I have a (proprietary, unpostable) kernel which compiles, according to ptxas, with resource usage:
ptxas info : Used 10 registers, 148+16 bytes smem, 16 bytes cmem[1]
When I run this kernel on a GeForce GTX 260 the profiler notes that the kernel uses 10 registers per thread, 16x16 thread blocks and achieves 1.0 occupancy (16384 / 10 = 1636 threads max, I guess runs 1024 threads). It’s fast.
On a GeForce GT 120 the profiler notes similar thread block configuration and occupancy (should be fine, 8192 / 10 = 816 threads, 3x16x16). However, the kernel makes a substantial number of stores (no loads) to local memory, which appear to have a significant effect on performance. On the GTX 260 no local stores are identified by the profiler.

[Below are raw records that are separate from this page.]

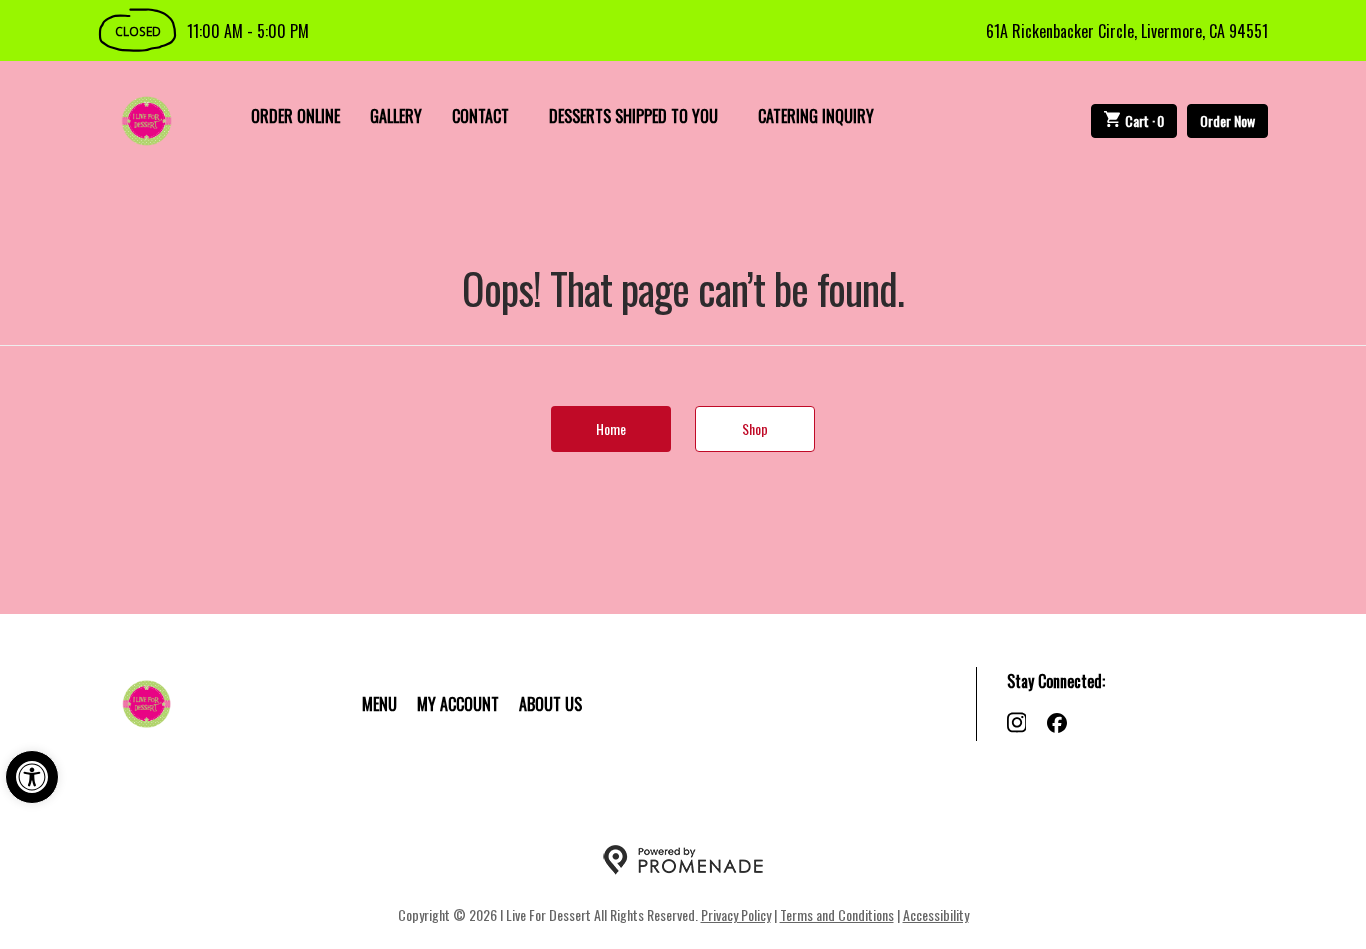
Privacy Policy (736, 914)
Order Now (1227, 120)
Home (611, 428)
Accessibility (936, 914)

I had assumed that the PTX stage would have identified use of local memory if there would be any. I’m not entirely sure why there is any; the compiler has saved no registers (and does not need to) on this architecture. I stripped the kernel down as far as I could and the local memory usage only stops when the kernel is doing little more than an array copy with address computation.
So… can the PTX → device code stage introduce local memory usage? Would there be any obvious reason for it to? Furthermore, why do I see local memory stores but no loads?